REST web services can be tested easily with program, curl commands and through browser extensions. Resources supporting GET method can be tested with browser itself, without any program.
48. What is use of javax.xml.ws.Endpoint class?
Ans: Endpoint class provides useful methods to create endpoint and publish existing implementation as web service. This comes handy in testing web services before making further changes to deploy it on actual serve.
49. how to get WSDL file of a SOAP web service?
Ans: WSDL document can be accessed by appending wsdl to the SOAP endpoint URL.
50. What tools are used to test web services?
Ans: The tools used to test web services are:
SoapUI tool for testing SOAP and RESTful web services
Poster for firefox browser
Postman extension for Chrome
51. Explain the loosely coupled architecture of web services?
Ans: A consumer of a web service is not tied to that web service directly. The web service interface can change over time without compromising the client’s ability to interact with the service. A tightly coupled system implies that the client and server logic are closely tied to one another, implying that if one interface changes, the other must be updated. Adopting a loosely coupled architecture tends to make software systems more manageable and facilitates simpler integration between different systems.
52. What is the usage of Service Discovery layer in Web Service Protocol Stack?
Ans: The Service Discovery layer is used for centralizing services into a universal registry and providing easy publish/find functionality.
53. Explain web service protocol stack and its layers?
Ans:The web services consist of four layers, as mentioned below:
Service transport: This layer is the first layer in the web services protocol stack used in transporting XML files between various clients applications. Protocols used in the layer is as follows:
- HTTP (Hypertext transfer protocol)
- SMTP (Simple Mail Transfer Protocol)
- FTP (File Transfer Protocol)
- BEEP (Block Extensible Exchange Protocol)

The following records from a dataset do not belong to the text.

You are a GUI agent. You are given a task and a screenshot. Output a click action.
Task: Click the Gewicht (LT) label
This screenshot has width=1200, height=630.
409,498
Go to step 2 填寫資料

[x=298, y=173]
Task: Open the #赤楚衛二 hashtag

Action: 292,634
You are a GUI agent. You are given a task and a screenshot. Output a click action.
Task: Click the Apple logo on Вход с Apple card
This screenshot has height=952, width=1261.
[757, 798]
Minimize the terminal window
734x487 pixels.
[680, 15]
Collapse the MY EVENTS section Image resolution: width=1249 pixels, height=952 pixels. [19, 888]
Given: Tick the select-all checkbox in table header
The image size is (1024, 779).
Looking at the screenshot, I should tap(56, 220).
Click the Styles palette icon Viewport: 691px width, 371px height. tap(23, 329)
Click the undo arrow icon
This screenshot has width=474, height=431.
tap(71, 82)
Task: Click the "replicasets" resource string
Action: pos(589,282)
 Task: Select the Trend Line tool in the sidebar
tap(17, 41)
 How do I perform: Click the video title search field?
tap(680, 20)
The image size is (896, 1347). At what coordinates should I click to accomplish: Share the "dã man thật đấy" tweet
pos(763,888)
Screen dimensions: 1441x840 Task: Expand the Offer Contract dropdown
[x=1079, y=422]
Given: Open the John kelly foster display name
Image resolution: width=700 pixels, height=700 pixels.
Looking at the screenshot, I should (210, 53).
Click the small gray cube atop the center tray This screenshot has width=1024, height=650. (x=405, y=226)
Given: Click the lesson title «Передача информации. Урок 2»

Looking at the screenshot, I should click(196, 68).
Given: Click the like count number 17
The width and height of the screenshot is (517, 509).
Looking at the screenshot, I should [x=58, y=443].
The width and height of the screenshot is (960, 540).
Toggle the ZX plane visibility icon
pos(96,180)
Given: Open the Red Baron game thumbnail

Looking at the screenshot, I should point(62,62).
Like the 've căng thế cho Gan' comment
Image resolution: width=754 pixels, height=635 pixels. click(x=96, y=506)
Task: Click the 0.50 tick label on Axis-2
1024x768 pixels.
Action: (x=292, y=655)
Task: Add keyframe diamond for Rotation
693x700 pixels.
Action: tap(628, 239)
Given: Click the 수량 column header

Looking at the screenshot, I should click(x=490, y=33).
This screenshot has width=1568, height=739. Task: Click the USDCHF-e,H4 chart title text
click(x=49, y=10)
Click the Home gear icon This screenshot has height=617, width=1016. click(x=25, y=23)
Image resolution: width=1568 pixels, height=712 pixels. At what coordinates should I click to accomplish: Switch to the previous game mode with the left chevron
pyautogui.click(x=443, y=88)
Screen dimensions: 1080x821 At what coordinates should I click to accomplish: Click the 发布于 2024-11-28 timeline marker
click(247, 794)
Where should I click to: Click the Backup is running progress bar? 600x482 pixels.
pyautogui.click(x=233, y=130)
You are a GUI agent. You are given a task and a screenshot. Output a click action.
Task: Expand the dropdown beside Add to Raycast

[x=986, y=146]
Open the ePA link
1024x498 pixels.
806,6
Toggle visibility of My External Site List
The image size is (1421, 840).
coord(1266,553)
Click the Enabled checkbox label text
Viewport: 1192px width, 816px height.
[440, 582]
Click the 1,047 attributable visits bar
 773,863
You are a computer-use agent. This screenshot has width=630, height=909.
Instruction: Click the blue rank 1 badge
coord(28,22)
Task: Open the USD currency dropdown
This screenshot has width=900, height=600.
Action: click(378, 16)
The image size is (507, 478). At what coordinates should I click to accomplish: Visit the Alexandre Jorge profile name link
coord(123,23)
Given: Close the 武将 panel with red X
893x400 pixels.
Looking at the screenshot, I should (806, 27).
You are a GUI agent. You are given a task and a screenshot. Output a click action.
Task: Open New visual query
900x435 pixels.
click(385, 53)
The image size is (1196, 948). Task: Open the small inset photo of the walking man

XML Messaging: This layer is the second layer in the web services protocol stack based on XML model where messages are encoded in common XML format which can be understandable to other client applications. This layer includes the following protocols:
XML – RPC
SOAP (Simple Object Access Protocol)
Service Description: This layer provides the service description to the public interface like the location of web service, Available functions, And the data types for XML messaging. This layer only includes one language:
WSDL: WSDL stands for Web Service Description Language.
Service Discovery: This layer in the Web Services protocol stack is used to publish or finding web services over the web. This layer includes:
UDDI (Universal Description, Discovery, and integration).